The three universities have also partnered with community colleges to offer reverse-transfer credits, allowing students to apply their credits from a four-year school toward their community college studies.
Students can also agree to share their transcripts with a local community college when applying for a four-year university, which leaves open the door of getting an associate’s degree from the community college if the student is forced to drop out of the four-year college with at least 60 credits.
“We have awarded hundreds of degrees that way,” Arnold said. “It’s a great way for noncompleters to get something out of it.”
Reverse-transfer programs are up and running at Maricopa Community College. Pima Community College is in the middle of developing such a program with the University of Arizona and hopes to launch it soon, said Pima’s Dean of Enrollment David Arellano.
It is just one way Pima Community College is reaching out to potential completers, former students with two years of college under their belts who are more likely to re-enroll and finish school. The National Student Clearinghouse Research Center report estimates that there are 3.5 million potential completers in the U.S.
“This is a huge population of students,” said Arellano, who said his school is also mounting an outreach campaign this spring to get former students to re-enroll. “There is an opportunity to get students connected to institutions that can help them.”
At Arizona State University, the Starbucks College Achievement Plan was designed to do just that. Since its introduction in 2014, more than 3,000 Starbucks employees have earned ASU degrees through the program at the company’s expense, said ASU EdPlus spokesperson Carrie Peterson.
The program, which currently has 13,000 Starbucks workers enrolled nationwide, aims to have 25,000 graduates by 2025, she said.
A similar partnership with Uber was announced in November 2018.

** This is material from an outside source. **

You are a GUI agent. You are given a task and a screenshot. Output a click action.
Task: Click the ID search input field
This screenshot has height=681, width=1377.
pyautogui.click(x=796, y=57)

“ASU believes so much in this type of educational pathway that in spring 2019 we worked with a global impact investment firm called the Rise Fund to announce the creation of InStride,” Peterson said in an emailed statement. “InStride … will work to expand corporate educational partnerships and will help not just ASU but other universities provide educational opportunities to this population of students.”
Arnold said he thinks Arizona’s traditional programs are “functional” as is for nontraditional students, but he said policy changes at the state level could help, particularly increased financial aid.
“We do provide significant financial aid but we want the state to come out and say they will support people,” he said.
The goal is simple, he said: “If you’re academically eligible, we want you to go to college.”